Inside Jeff Strand’s video game horror, where the most addictive game ever made farms a nation for its attention

The most addictive game ever made, and the funniest horror novel about why you can’t put your phone down.

Jeff Strand hands you a video game so addictive that the players literally cannot stop, then asks you to watch a nation come apart one session at a time. Fun Times at the Bloodbath is horror comedy operating at full power, a video game horror story that folds extreme horror into the comic engine the Clown Prince of Horror has been refining for twenty-five years. It is also a clear-eyed piece of attention economy horror, a book about engineered wanting and the people who profit from it. From a Bram Stoker Award winning author, this is his sharpest, funniest, and most unsettling novel in years.

Jeff Strand treats a daft premise with total commitment, and the commitment is what gets under your skin. Reading it is like being tickled by someone who keeps getting closer to your throat. A horror comedy that turns the attention economy into a monster and makes every laugh cost you something.

Fun Times at the Bloodbath | Jeff Strand | Dead Sky Publishing | July 2026 |

Jeff Strand's Fun Times at the Bloodbath: Horror Comedy Review

Jeff Strand treats a daft premise with total commitment, and the commitment is what gets under your skin. Reading it is like being tickled by someone who keeps getting closer to your throat. A horror comedy that turns the attention economy into a monster and makes every laugh cost you something.


The pitch is almost polite. Only a lucky few get to playtest the most violent video game ever made, and all they have to do is keep playing. So they keep playing. That’s the whole trap, and Jeff Strand springs it on the very first page and never once lets you climb back out.

I went into this expecting the usual Strand contract, the one where he grins at you while something terrible happens to a nice person, and he honours that contract and then quietly rewrites it. The game in this book is not a metaphor you have to squint at. It sits there, glowing, asking for ten more minutes. Then ten more.

The players who get the early access find it so addictive they cannot stop, and I do mean cannot, in the literal way the marketing copy promises and the body count delivers. The United States loses its mind. The rest of the world is queued up next.
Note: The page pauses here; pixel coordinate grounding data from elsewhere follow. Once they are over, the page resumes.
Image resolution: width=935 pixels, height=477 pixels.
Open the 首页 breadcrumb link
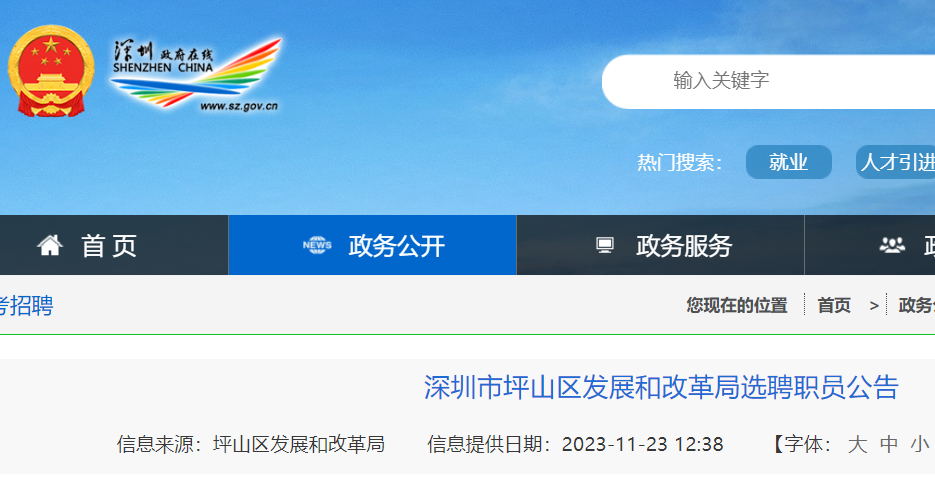point(834,305)
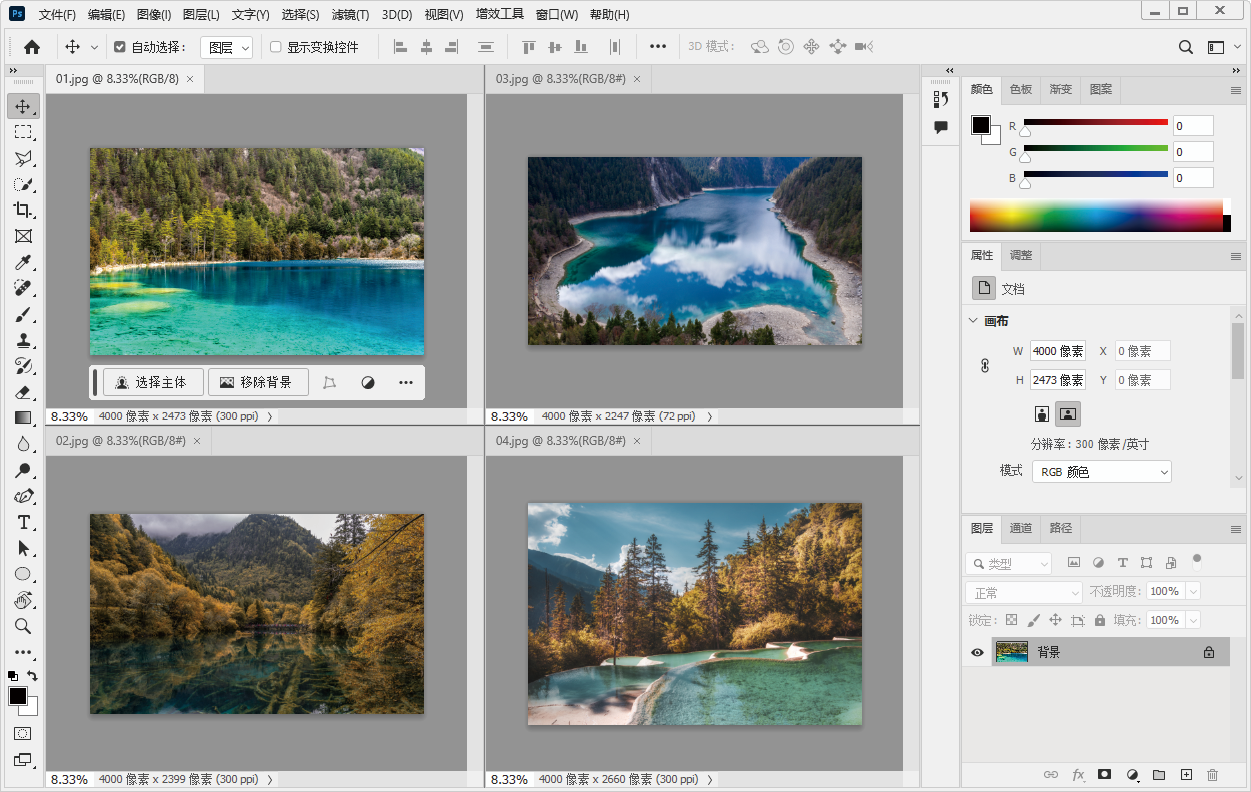The image size is (1251, 792).
Task: Enable the Show Transform Controls (显示变换控件) checkbox
Action: 276,47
And a woman named Margo, who has watched what the game does to the people she loves, decides the only sane move left is to walk into the company that built it and turn the thing off.

That setup could have been a single sick joke stretched too thin. It isn’t. What Strand does instead is treat a daft premise with total commitment, and the commitment is what makes it work on your nerves. Strand writes comedy and dread in the same sentence, and he refuses to tell you which one is supposed to win.

Most horror about addiction slows down to wallow. Strand speeds up. The chapters are short and they end on small detonations, little reveals that make you flick to the next one before your brain has signed off on the decision. By about a third of the way through I realised the form of the book had started to mimic the game inside it. One more chapter. One more.

And the dread builds in a way that earns the laughs rather than cancelling them. Strand has always understood that a joke and a scare run on the same engine, which is the gap between what you expect and what arrives. He keeps widening that gap. A scene will set up a punchline and pay off in blood. A scene will set up horror and pay off in something so absurd you snort, then feel slightly disgusted with yourself for snorting. Your nervous system does not get a stable footing anywhere in here, and that is clearly the point.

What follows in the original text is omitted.